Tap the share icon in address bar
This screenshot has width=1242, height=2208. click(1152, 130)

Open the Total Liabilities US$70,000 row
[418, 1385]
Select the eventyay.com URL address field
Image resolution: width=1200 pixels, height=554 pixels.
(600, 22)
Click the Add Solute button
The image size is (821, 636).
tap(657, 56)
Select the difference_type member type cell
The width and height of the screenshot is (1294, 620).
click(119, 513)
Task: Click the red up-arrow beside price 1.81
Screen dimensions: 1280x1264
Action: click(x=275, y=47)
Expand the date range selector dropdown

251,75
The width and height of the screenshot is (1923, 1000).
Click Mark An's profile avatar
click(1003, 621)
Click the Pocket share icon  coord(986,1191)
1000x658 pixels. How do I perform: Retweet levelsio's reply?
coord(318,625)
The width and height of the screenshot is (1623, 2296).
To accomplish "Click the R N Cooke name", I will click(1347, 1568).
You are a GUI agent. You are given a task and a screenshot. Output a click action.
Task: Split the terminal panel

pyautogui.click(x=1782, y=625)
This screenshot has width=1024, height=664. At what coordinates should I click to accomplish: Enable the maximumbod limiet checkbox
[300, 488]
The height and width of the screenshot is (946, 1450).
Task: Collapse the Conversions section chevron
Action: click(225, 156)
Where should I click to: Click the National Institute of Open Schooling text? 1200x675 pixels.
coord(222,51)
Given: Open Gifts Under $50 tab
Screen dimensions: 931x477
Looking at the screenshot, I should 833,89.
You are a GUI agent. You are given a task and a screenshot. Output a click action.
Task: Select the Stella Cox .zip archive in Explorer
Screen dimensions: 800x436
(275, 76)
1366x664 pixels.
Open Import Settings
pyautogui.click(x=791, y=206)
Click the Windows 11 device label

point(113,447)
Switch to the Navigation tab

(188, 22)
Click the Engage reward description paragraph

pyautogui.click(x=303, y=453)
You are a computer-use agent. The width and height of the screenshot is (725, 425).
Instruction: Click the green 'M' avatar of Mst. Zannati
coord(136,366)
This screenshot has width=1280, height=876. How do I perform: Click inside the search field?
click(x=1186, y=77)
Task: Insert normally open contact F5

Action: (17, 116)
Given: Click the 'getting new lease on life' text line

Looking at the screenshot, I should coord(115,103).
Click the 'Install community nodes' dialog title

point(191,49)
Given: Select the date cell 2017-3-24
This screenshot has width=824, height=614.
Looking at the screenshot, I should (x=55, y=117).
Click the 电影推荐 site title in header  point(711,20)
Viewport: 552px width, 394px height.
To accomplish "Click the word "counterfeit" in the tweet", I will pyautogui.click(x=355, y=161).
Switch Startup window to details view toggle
======
:: The task ::
Without changing a single character, repeat each record.

:: Written answer ::
Tap the share icon in address bar
This screenshot has width=1242, height=2208. click(1152, 130)

Open the Total Liabilities US$70,000 row
[418, 1385]
Select the eventyay.com URL address field
Image resolution: width=1200 pixels, height=554 pixels.
(600, 22)
Click the Add Solute button
The image size is (821, 636).
tap(657, 56)
Select the difference_type member type cell
The width and height of the screenshot is (1294, 620).
click(119, 513)
Task: Click the red up-arrow beside price 1.81
Screen dimensions: 1280x1264
Action: click(x=275, y=47)
Expand the date range selector dropdown

251,75
The width and height of the screenshot is (1923, 1000).
Click Mark An's profile avatar
click(1003, 621)
Click the Pocket share icon  coord(986,1191)
1000x658 pixels. How do I perform: Retweet levelsio's reply?
coord(318,625)
The width and height of the screenshot is (1623, 2296).
To accomplish "Click the R N Cooke name", I will click(1347, 1568).
You are a GUI agent. You are given a task and a screenshot. Output a click action.
Task: Split the terminal panel

pyautogui.click(x=1782, y=625)
This screenshot has width=1024, height=664. At what coordinates should I click to accomplish: Enable the maximumbod limiet checkbox
[300, 488]
The height and width of the screenshot is (946, 1450).
Task: Collapse the Conversions section chevron
Action: click(225, 156)
Where should I click to: Click the National Institute of Open Schooling text? 1200x675 pixels.
coord(222,51)
Given: Open Gifts Under $50 tab
Screen dimensions: 931x477
Looking at the screenshot, I should 833,89.
You are a GUI agent. You are given a task and a screenshot. Output a click action.
Task: Select the Stella Cox .zip archive in Explorer
Screen dimensions: 800x436
(275, 76)
1366x664 pixels.
Open Import Settings
pyautogui.click(x=791, y=206)
Click the Windows 11 device label

point(113,447)
Switch to the Navigation tab

(188, 22)
Click the Engage reward description paragraph

pyautogui.click(x=303, y=453)
You are a computer-use agent. The width and height of the screenshot is (725, 425).
Instruction: Click the green 'M' avatar of Mst. Zannati
coord(136,366)
This screenshot has width=1280, height=876. How do I perform: Click inside the search field?
click(x=1186, y=77)
Task: Insert normally open contact F5

Action: (17, 116)
Given: Click the 'getting new lease on life' text line

Looking at the screenshot, I should coord(115,103).
Click the 'Install community nodes' dialog title

point(191,49)
Given: Select the date cell 2017-3-24
This screenshot has width=824, height=614.
Looking at the screenshot, I should (x=55, y=117).
Click the 电影推荐 site title in header  point(711,20)
Viewport: 552px width, 394px height.
To accomplish "Click the word "counterfeit" in the tweet", I will pyautogui.click(x=355, y=161).
Switch Startup window to details view toggle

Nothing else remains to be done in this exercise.